Janela da alma é como têm sido chamados os olhos. Há quem os chame de portal dos sonhos. O certo é que, pelos olhos, a objetividade do exterior de cada um de nós produz subjetividades no nosso interior. Os olhos pescam o alimento da alma. Entretanto, no nosso mundo exterior há uma diversidade tão abundante de signos que corremos o risco de deslizarmos nessa parafernália produzida pela cultura, sem captarmos aquilo que nos é essencial. É como um garoto em um enorme parque de diversões. Ele corre de um lado para outro sem saber qual o melhor brinquedo e termina por não ocupar nenhum.

Os olhos se recusam na escolha, diante de um amontoado indiscriminado de produtos. É preciso muito esforço para se detectar um detalhe. Há uma multidão que quer entrar de uma só vez pela porta da alma, o que provoca um congestionamento mental no indivíduo. Essa pane mental prejudica a subjetividade. O garoto, diante do diverso mundo on line, não consegue se abismar porque a passagem da pele para o abismo não consegue ser seletiva. O portal da alma se põe entre esses dois momentos distintos da percepção. Na estrutura de superfície, lateja um mundo artificial, modificado, retilíneo, para ser digerido por uma estrutura profunda sem linhas definidas.

A própria estrutura física do olho já vem com linhas curvas, como um prenúncio de que dali em diante, nas profundezas do nosso mundo interior, as linhas e contornos são prioritariamente arredondados. Assim também é a natureza, na sua situação de origem, pois prevalecem ali as formas arredondadas. Até ao sermos gerados, nosso mundo primeiro, o útero, possui formas arredondadas, o que acontece também com os pássaros nos seus ovos. Acontece que ao nascermos, um mundo retilíneo nos é imposto, com quadrados e retângulos, a partir do berço em que nos jogam. Os pássaros saem de um ovo que se quebra em dois e vão para o ninho que é a imagem da banda de um ovo.

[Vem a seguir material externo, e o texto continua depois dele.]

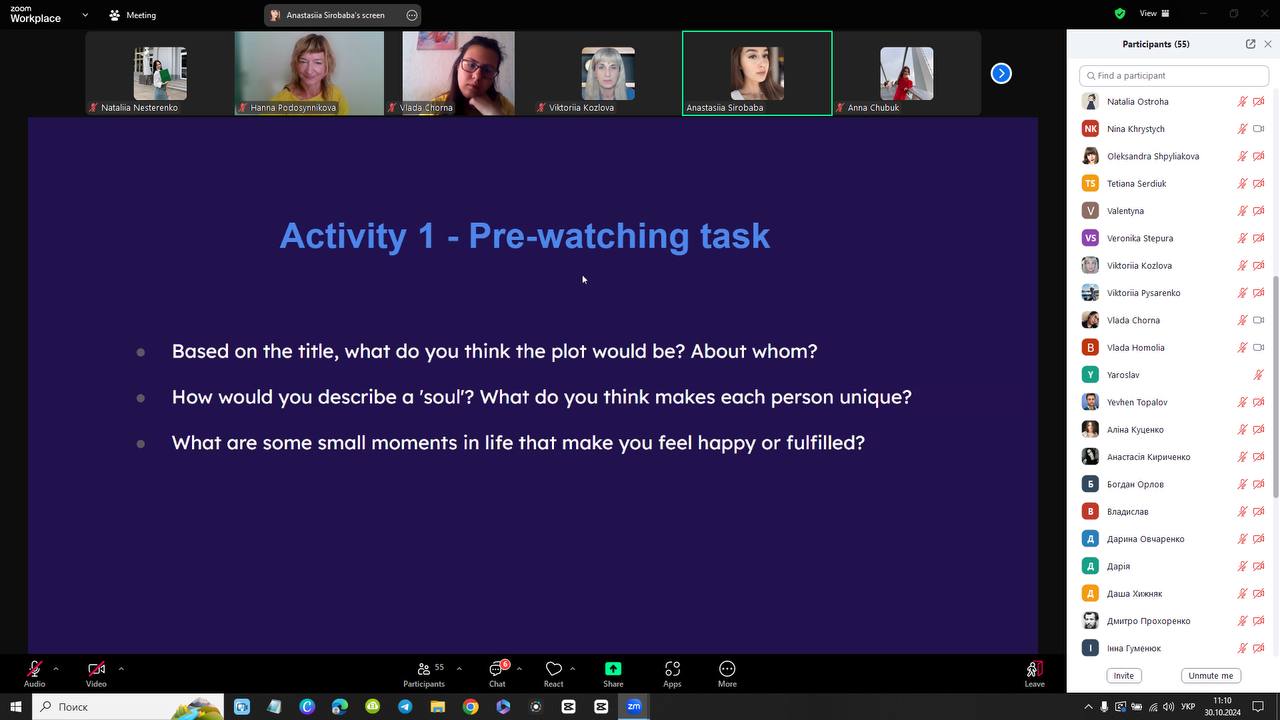Click the Leave meeting icon
The width and height of the screenshot is (1280, 720).
(1034, 669)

O filhote de passarinho fica ali, numa banda de ovo, o ninho, olhando para o firmamento, imensa banda arredondada de um imenso ovo de proteção. O bebê, no seu berço, fixa os olhos no teto esquadrinhado que o separa do mundo lá de fora bem mais natural. Do ninho vem o canto, do berço vem o choro da revolta. Até as artes atuais têm privilegiado formas e ambientes fechados e retilíneos. O próprio cinema, talvez a mais completa delas, tem esquecido as vastas paisagens para se recolher aos ambientes fechados. O cinema atual tem deixado de lado a vastidão onde nosso sonho se amplia muito mais.

Por isso que um dos méritos do gênio cinematográfico John Ford reside no fato de que seus filmes privilegiam vastidões. Diferentemente dos cineastas atuais que privilegiam cenários claustrofóbicos onde nossos sonhos se enclausuram. Nossos sonhos precisam de vastidões. Eles se ampliam em amplidões, planícies com serras longe. O olhar precisa ir até onde a vista alcança. Depois ir muito mais além, porque outras dimensões mais vastas nós imaginamos para além de onde a vista alcança. Uma amplidão termina por gerar muitas outras bem maiores. É como se nossos abismos viessem pegar sol nas superfícies.

Importante, no entanto, é não esquecermos de mirar bem esse portal que os olhos representam. É que eles retratam bem o que está alojado nos abismos de cada um. Nossos abismos são a metáfora do ser. E mesmo que o corpo fale e grite metonimicamente, é pelos olhos que borbulham com mais ênfase as subjetividades. É por isso que muitas vezes o olhar do outro nos apacenta porque vem carregado de uma paz interior. Por outro lado pode acontecer o contrário, esse olhar pode vir faiscando de distúrbios interiores que nos atingem negativamente. Assim, uma forma de conhecer bem nosso circunstante é rastrear no seu olhar aquilo que seus abismos retêm.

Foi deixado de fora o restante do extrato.